Figure 2.

Strategies for modulating the inflammatory response during autoimmune kidney disease. These include dietary fiber intake, SCFAs (namely acetate, propionate, and butyrate), the transfer of gut microbial isolate, faecal microbial transplantation, and gut bacterial EV therapy. (1) Dietary fibers and starches that are resistant to digestion in the small intestine promote gut microbiota, and the metabolized product (SCFAs) is in turn associated with gut microbiota homeostasis. (2) The transfer of immunomodulatory microbial isolate(s) can modulate inflammation and reduce the risk of introducing pathogenic bacteria. (3) Faecal microbiota transplantation from a healthy donor also introduces gut microbiota into the patient, thereby modulating inflammation. (4) Isolated and characterized EV from gut bacteria with known immunomodulatory properties can also serve as therapeutic targets. The yellow triangle shows when the innate sensor (TLR4) on the neutrophil cell surface detects bacterial LPS triggering subsequent adaptive immune responses. (5) As a result, all these potential targeted therapies could modulate CD4+ T cell differentiation, induce the activity of Treg responses, regulate B-cell activity, and regulate neutrophils and other immune cells, all dampening the host immune responses. Type 2 responses suppress Th1 responses against the disease and skew cytokine profiles, resulting in a dominant IL-4, IL-5, IL-9, and IL-13 response produced by expanded populations of alternatively activated macrophages.
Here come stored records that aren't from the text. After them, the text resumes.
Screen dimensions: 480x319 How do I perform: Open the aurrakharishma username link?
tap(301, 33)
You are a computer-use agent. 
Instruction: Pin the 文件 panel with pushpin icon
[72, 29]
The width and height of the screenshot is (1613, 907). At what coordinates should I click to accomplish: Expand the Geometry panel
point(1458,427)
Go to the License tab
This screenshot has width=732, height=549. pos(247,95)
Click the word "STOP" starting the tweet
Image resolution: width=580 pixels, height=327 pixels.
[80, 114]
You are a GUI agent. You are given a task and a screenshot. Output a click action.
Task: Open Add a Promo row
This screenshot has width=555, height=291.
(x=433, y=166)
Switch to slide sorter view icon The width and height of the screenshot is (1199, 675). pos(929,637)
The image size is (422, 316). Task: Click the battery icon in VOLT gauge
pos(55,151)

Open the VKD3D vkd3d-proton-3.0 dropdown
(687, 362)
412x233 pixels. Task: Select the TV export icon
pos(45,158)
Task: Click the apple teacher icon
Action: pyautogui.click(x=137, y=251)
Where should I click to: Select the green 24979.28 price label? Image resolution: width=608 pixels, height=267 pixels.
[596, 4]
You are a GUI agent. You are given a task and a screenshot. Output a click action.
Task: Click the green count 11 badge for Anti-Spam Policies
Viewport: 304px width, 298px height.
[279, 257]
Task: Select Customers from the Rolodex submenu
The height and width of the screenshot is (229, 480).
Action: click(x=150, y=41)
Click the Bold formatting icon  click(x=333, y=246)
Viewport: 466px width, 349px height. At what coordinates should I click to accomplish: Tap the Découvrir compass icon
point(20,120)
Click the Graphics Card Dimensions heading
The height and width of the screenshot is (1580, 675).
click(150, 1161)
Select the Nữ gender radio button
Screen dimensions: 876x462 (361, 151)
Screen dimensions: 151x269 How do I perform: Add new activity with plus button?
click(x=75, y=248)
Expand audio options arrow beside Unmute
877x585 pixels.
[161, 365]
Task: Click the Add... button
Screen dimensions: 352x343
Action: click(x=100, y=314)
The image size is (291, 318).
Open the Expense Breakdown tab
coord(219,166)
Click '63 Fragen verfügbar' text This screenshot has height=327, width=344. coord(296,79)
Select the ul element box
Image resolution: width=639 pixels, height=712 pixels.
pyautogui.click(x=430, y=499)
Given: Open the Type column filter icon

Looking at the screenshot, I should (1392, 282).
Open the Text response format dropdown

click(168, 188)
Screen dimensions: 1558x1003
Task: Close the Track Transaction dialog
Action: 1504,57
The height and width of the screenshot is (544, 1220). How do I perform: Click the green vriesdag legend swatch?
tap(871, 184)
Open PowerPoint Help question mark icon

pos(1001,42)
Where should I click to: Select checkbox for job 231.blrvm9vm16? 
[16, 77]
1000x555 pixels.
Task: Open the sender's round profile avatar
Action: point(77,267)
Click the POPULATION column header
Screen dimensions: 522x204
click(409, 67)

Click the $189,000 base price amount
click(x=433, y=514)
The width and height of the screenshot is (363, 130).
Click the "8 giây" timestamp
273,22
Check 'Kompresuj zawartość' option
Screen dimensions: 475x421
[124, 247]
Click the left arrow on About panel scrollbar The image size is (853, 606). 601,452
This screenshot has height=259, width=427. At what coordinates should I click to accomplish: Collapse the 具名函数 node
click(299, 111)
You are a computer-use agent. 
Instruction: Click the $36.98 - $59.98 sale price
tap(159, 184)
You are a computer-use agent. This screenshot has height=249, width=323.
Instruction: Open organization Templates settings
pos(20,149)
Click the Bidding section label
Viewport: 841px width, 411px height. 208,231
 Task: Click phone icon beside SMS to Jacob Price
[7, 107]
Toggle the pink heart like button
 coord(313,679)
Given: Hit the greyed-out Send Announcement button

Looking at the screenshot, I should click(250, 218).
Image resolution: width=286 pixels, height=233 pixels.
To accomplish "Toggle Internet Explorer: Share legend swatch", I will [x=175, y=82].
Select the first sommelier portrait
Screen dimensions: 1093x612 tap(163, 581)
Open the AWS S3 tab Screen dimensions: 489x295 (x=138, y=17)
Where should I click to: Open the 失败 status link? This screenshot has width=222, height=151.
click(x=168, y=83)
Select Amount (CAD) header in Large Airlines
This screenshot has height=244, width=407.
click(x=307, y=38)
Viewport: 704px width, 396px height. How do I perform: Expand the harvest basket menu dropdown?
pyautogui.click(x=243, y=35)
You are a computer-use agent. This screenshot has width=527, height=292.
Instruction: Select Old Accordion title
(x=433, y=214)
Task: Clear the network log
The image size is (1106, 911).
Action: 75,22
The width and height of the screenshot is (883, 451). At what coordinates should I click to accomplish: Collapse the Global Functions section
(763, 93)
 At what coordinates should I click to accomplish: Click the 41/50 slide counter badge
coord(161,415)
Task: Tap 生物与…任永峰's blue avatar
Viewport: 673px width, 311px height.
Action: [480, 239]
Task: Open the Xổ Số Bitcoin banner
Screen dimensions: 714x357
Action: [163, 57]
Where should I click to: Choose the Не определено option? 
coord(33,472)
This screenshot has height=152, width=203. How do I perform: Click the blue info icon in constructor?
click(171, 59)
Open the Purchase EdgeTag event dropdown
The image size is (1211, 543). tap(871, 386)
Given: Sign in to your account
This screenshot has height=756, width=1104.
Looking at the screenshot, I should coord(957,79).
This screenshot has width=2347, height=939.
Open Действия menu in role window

Abbreviations: FMT: faecal microbiota transplantation; IFNγ: interferon-gamma; IL: interleukin; LPS: lipopolysaccharide; M2: alternative-type macrophage; NETosis: formation of neutrophil extracellular traps; SCFA: short-chain fatty acids; TLR4: toll-like receptor 4; Th: helper T cell, TNFα: tumour necrosis factor alpha. This figure was created with Biorender.